En esas condiciones, por lo tanto, la injerencia en la esfera del derecho personalísimo a la propia voz, solo puede aceptarse si media la correspondiente autorización de su titular pues, como expresa el art. 53 del Código Civil y Comercial de la Nación, para captar o reproducir la imagen o la voz de una persona, de cualquier modo que se haga, es necesario su consentimiento.

En síntesis, toda captación de la imagen o de la voz de un tercero es ilegítima excepto que su titular haya consentido de modo inequívoco la captación, o se trate de uno de los supuestos excepcionales de reproducción autorizada por la ley (art. 53 citado, segunda parte), que en la especie, evidentemente, no se ha acreditado.


Corte Suprema de Justicia de la Nación 

Buenos Aires, 30 de Septiembre de 2021

Vistos los autos: “Serantes Peña, Diego Manuel c/ Alves Peña, Jerónimo Francisco s/ ordinario”.

Considerando:

Que el recurso extraordinario es inadmisible (art. 280 del Código Procesal Civil y Comercial de la Nación).

Por ello, se lo desestima.

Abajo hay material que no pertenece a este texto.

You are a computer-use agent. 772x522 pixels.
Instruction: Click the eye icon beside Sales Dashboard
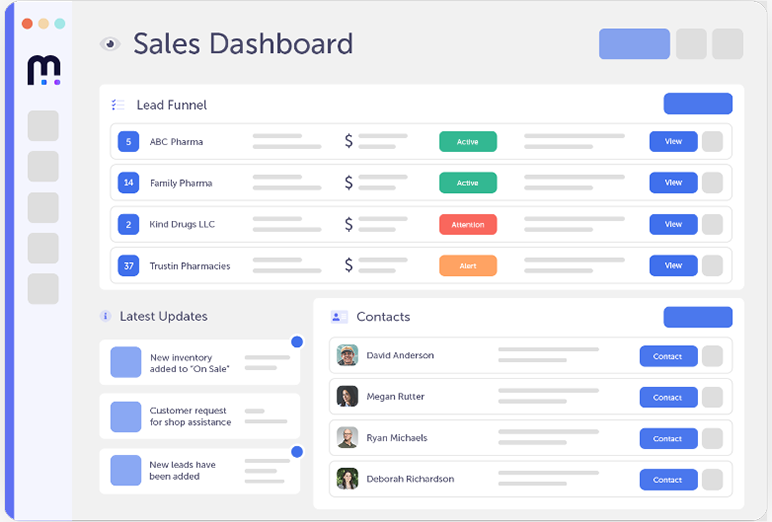coord(110,44)
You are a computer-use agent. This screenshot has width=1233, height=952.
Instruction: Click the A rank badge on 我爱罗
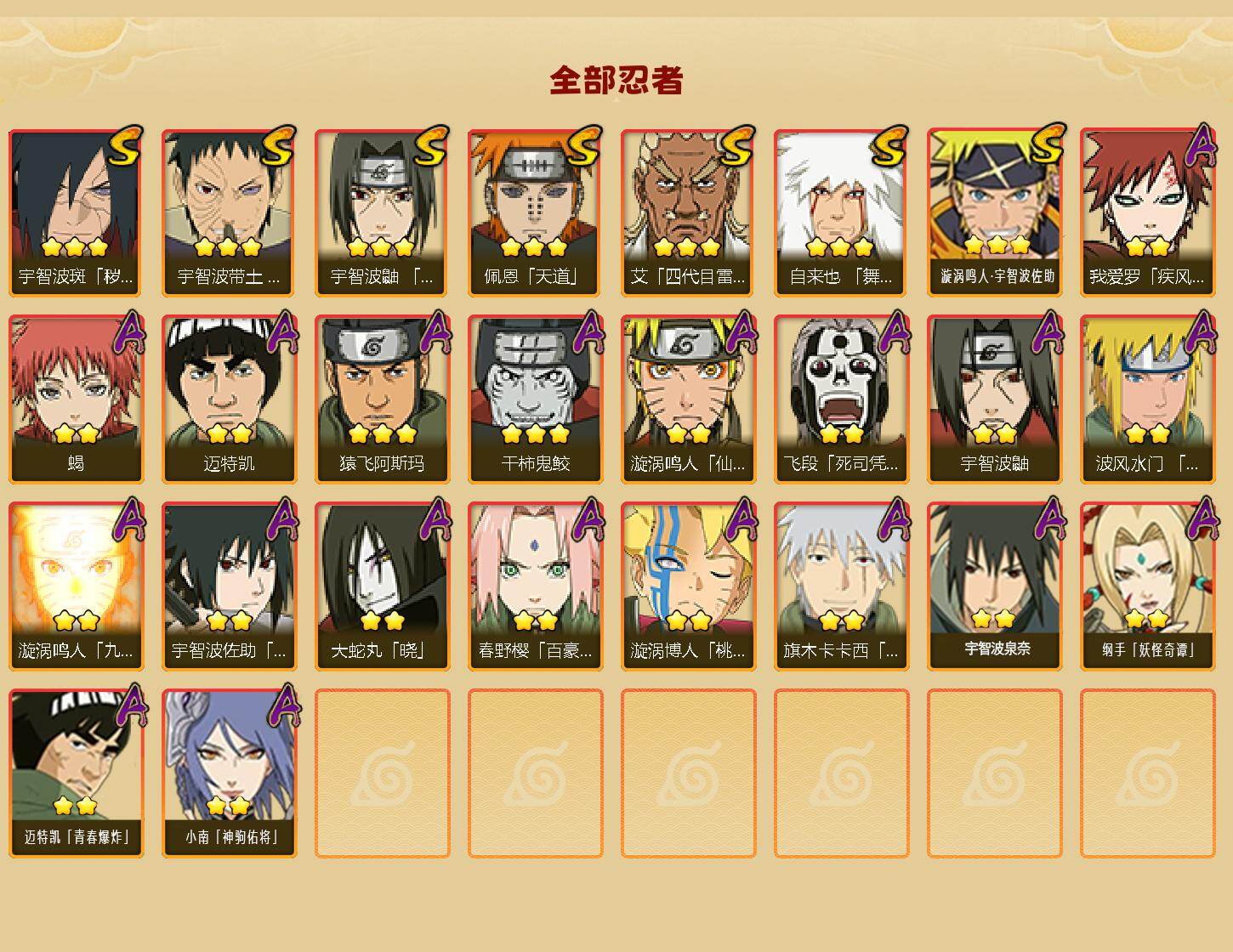1200,144
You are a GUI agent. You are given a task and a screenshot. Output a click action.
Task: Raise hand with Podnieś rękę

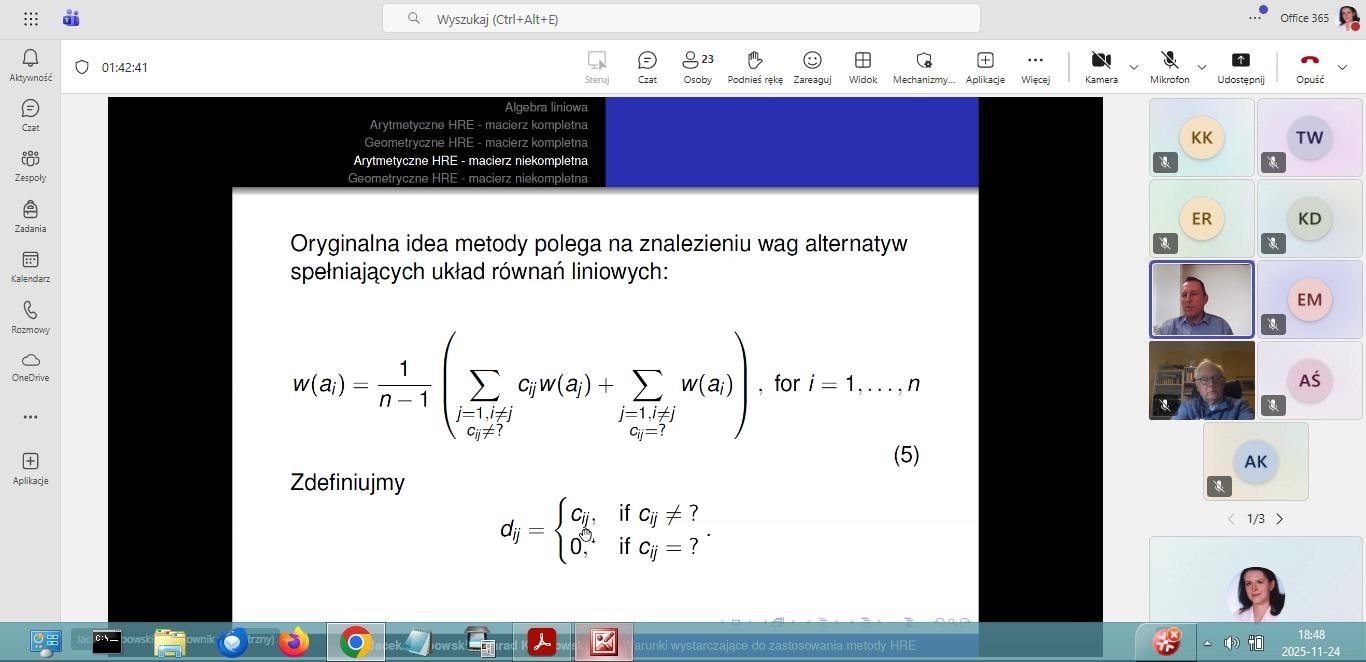tap(755, 67)
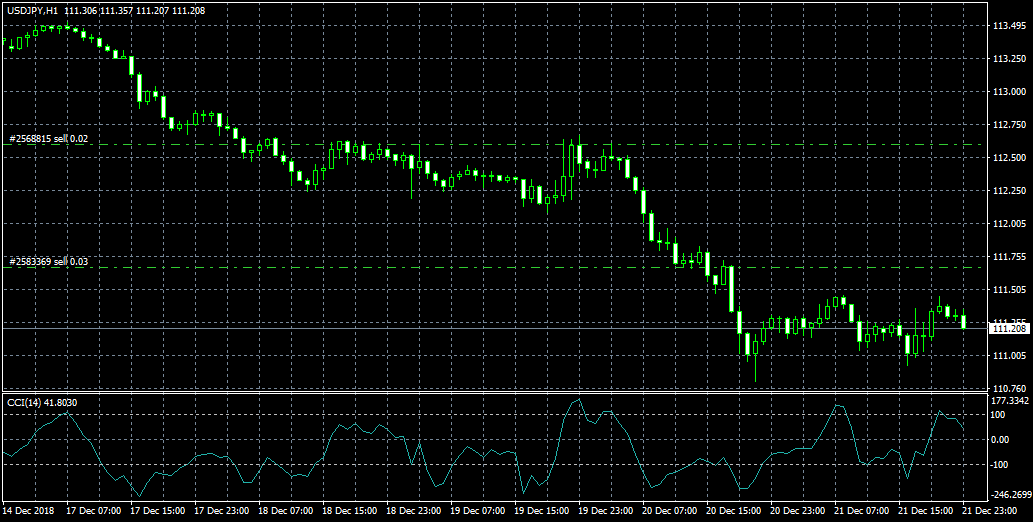Screen dimensions: 1033x522
Task: Click the 14 Dec 2018 date label
Action: point(28,510)
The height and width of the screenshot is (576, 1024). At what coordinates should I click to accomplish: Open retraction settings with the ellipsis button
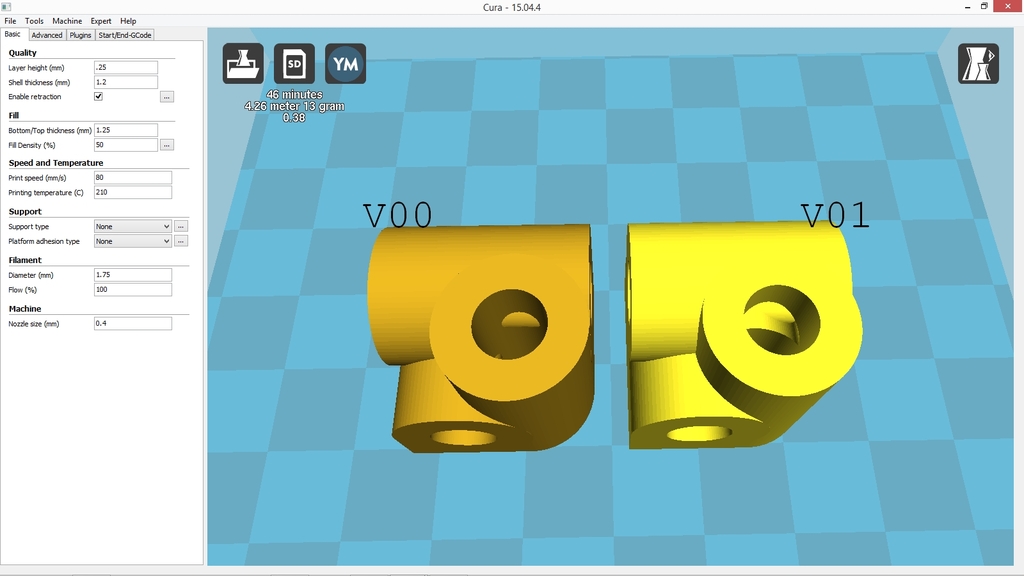click(x=167, y=97)
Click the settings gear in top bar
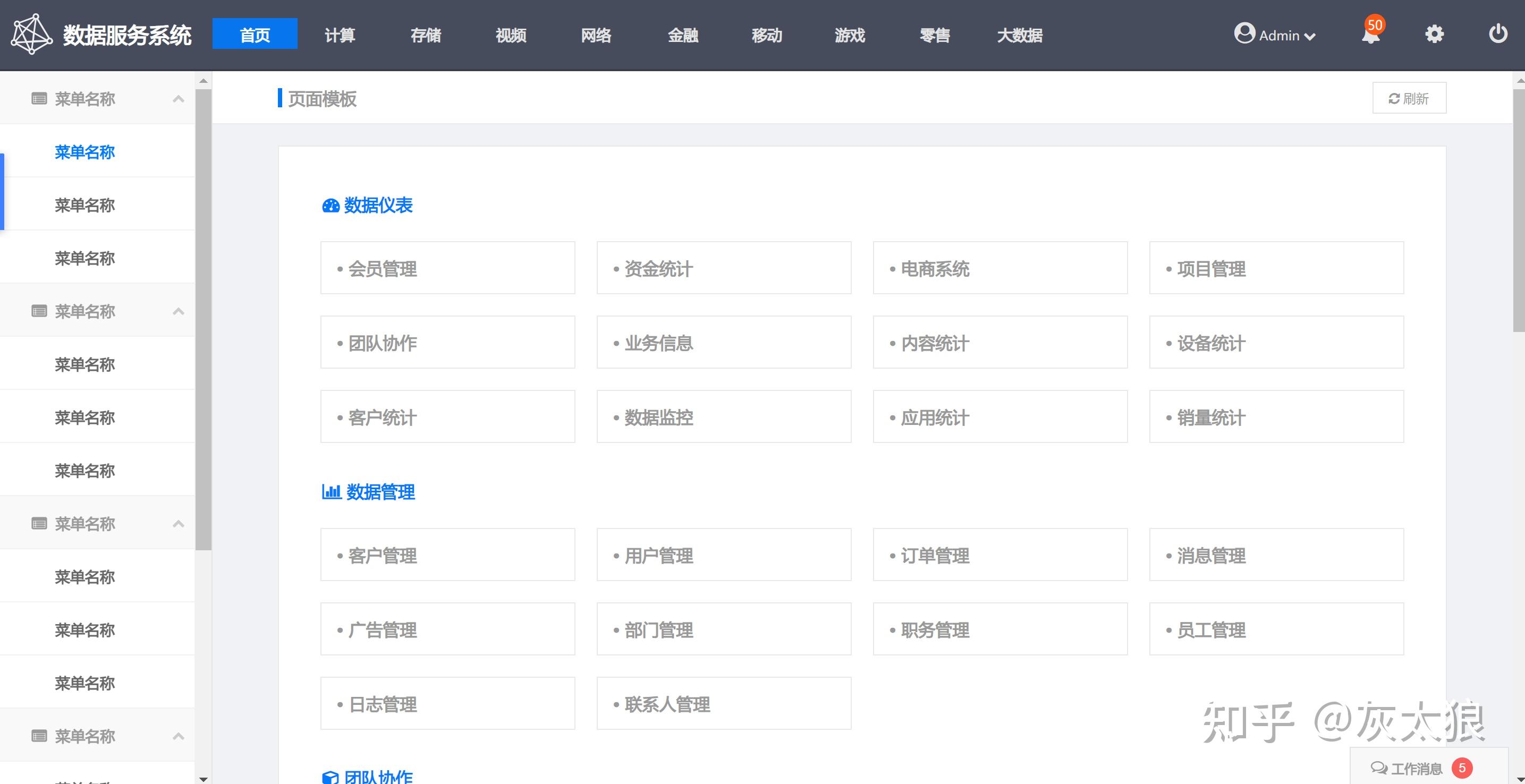 click(1434, 33)
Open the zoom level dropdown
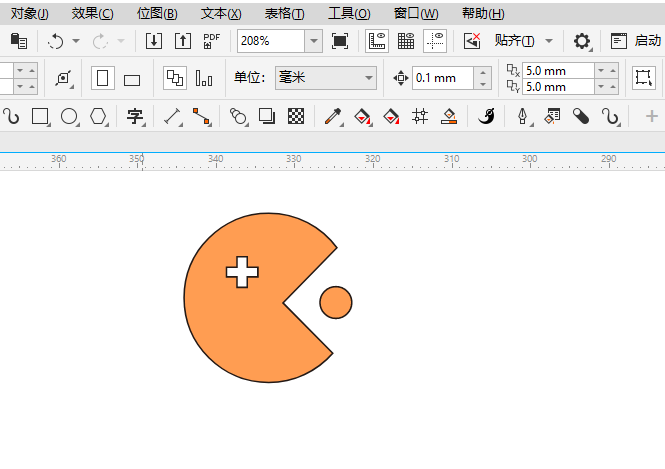665x469 pixels. point(313,41)
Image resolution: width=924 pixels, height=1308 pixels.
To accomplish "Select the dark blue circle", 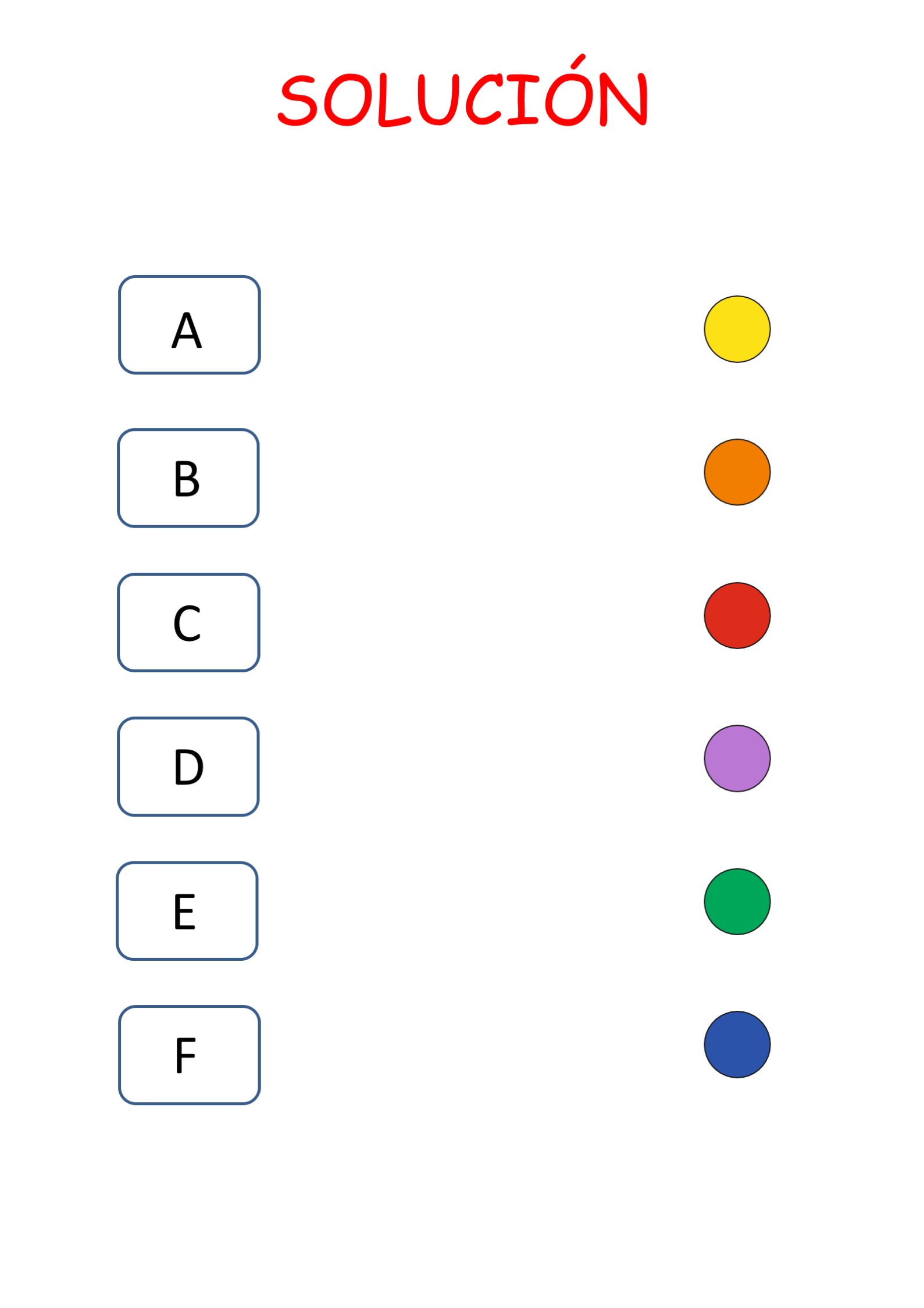I will (737, 1045).
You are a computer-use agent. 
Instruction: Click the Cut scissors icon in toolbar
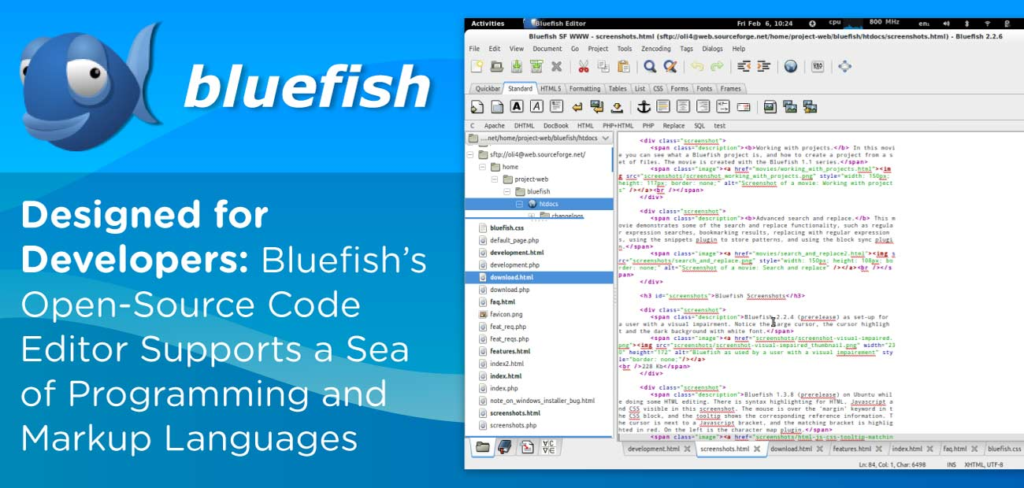[x=583, y=67]
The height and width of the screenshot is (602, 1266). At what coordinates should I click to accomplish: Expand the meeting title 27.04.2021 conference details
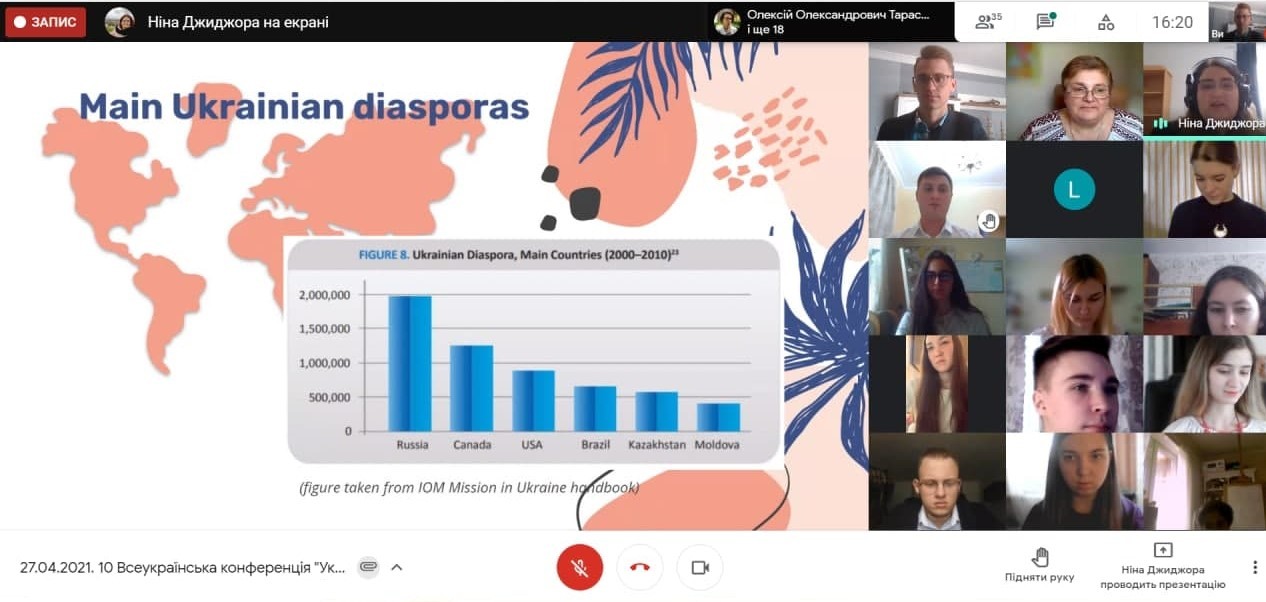(x=182, y=567)
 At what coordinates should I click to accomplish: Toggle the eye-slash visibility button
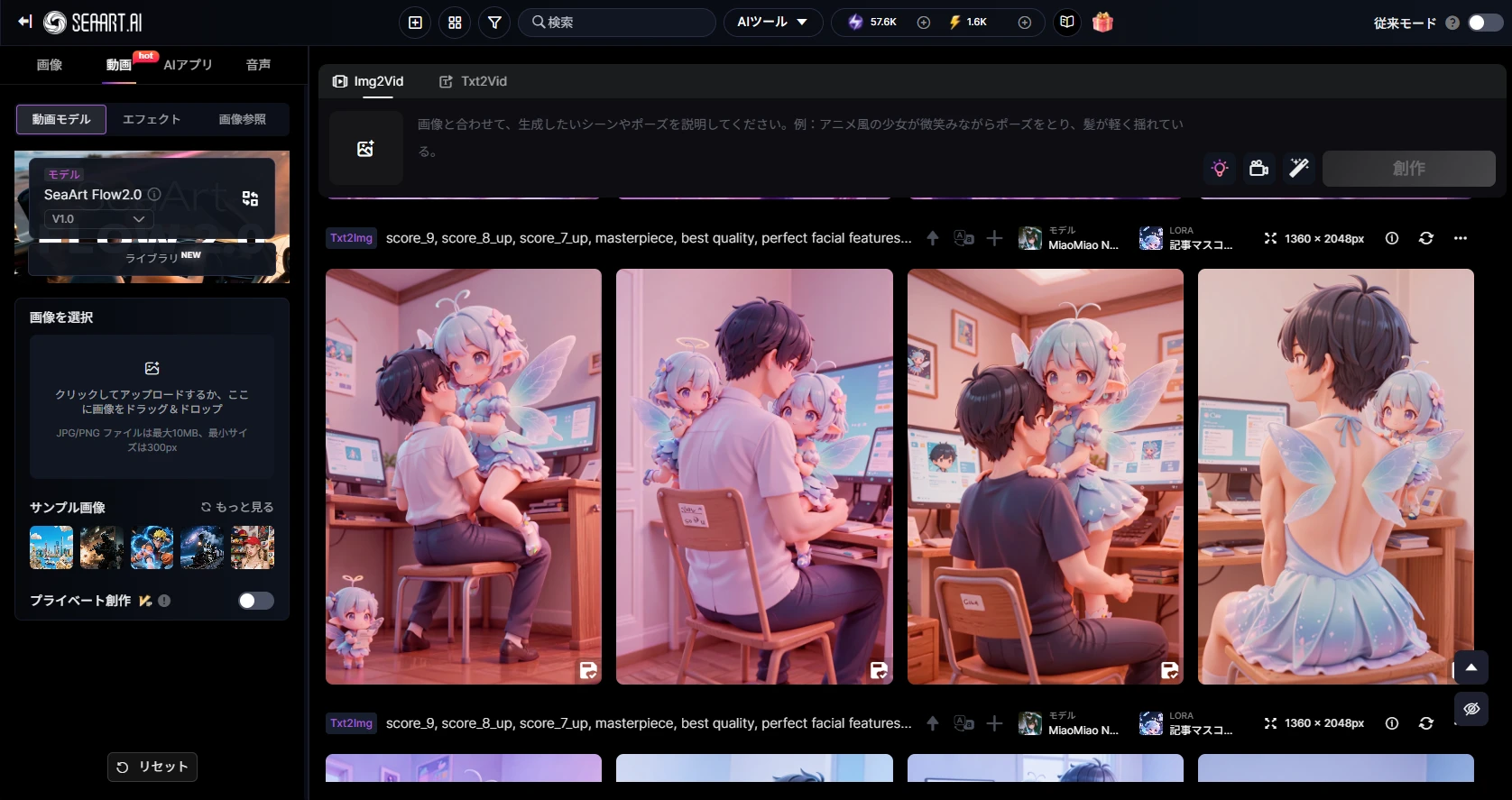tap(1471, 709)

Con costas (art. 68, primera parte, del código citado). Notifíquese y, oportunamente, devuélvase.

Considerando:

1°) Que la Sala D de la Cámara Nacional de Apelaciones en lo Comercial revocó la sentencia de primera instancia y, en consecuencia, admitió la demanda e hizo lugar a la remoción del demandado de su cargo de socio-gerente de la firma Peña y Peña SRL y lo condenó a pagar la suma de $ 22.561,28 más intereses en concepto de indemnización por los daños y perjuicios ocasionados por su ilegítimo actuar (fs. 315/322).

2°) Que la sentencia se basó, fundamentalmente, en aceptar la validez de la prueba de grabación sonora obtenida subrepticiamente —esto es, de manera encubierta o sin consentimiento—.

A tales efectos, el a quo destacó que para una postura jurisprudencial y doctrinaria la grabación sonora obtenida subrepticiamente -encubierta o sin consentimiento- es de carácter ilícita por ser contraria a la prohibición de injerencias arbitrarias y abusivas en la vida privada, o bien a la garantía de inviolabilidad de la correspondencia y de los papeles privados. También señaló que, otra posición parece inclinarse hacia una amplia admisión del valor probatorio de las “grabaciones subrepticias”, asimilando su tratamiento al de la prueba documental, o bien asignándole una eficacia indiciaria cuando se complementan con otros medios de prueba, como son la confesional, la testimonial o la pericial. Puntualizó que no podía establecerse una solución genérica en uno u otro sentido, sino que debía darse respuesta a las particularidades de cada caso concreto.

En este sentido, sostuvo que “a grandes rasgos” podía pensarse que en juicios referidos a asuntos de familia en donde se involucran episodios relacionados con la intimidad del hogar y de las personas, las grabaciones subrepticias no pueden ser admitidas, salvo supuestos excepcionales.

En cambio, afirmó que, en asuntos exclusivamente patrimoniales, como lo son los comerciales, donde las situaciones involucradas refieren a las relaciones negociales, no están exentas de ser probadas por conversaciones grabadas en las que intervienen los propios partícipes.